Tammy Powledge has examined electronic publishing and other radical structural changes writers are facing in a regular ScienceWriters column on freelancing, which she has written since 1997. She contends that these technical and economic trends are affecting all science writers, not just freelances, and would like to see NASW give them more attention.

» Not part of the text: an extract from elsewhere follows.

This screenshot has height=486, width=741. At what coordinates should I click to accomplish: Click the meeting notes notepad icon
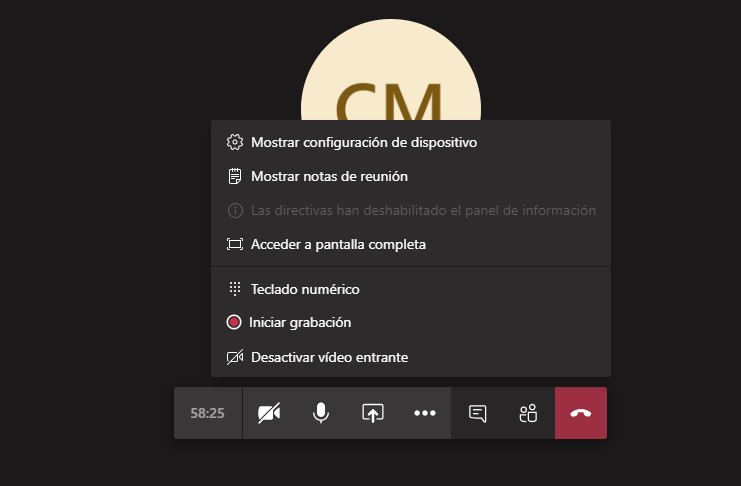click(235, 176)
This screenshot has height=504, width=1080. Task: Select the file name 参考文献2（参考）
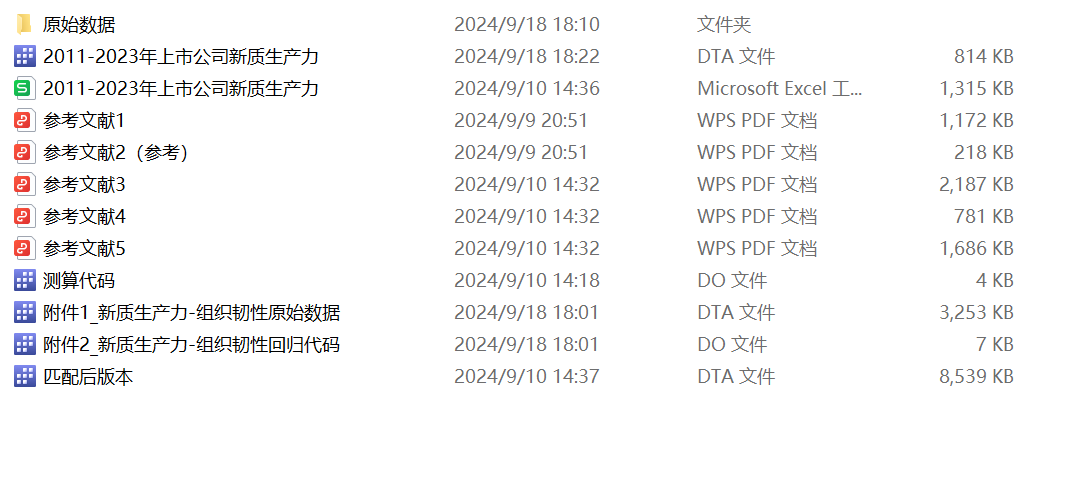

She is a member of the NASW freelance committee and lives and works in Hollywood, MD, south of Washington, DC. Powledge was founding editor of The Scientist and also worked as an editor at (what is now) Nature Biotechnology and AAAS. She has freelanced full time since 1990. Long a contributing editor at Issues in Science and Technology, Powledge has written recently for Scientific American, Salon.com, Popular Science, IntellectualCapital.com, APBnews.com, the National Institute for General Medical Sciences, BioScience, Current Biology, EMBO Reports, and a lot of news and features for HMS Beagle/BioMedNet.com.

Joel Shurkin

Joel Shurkin is a writer at The Johns Hopkins University. He is the former science editor of the Philadelphia Inquirer and science writer at Stanford University, where he ran the science journalism internship program for a dozen years. Shurkin has been a member of NASW for more than 20 years and has served two terms on the NASW board. He was the founding chair of the NASW Freelance Committee and currently serves as chair of the NASW Science-in-Society Awards.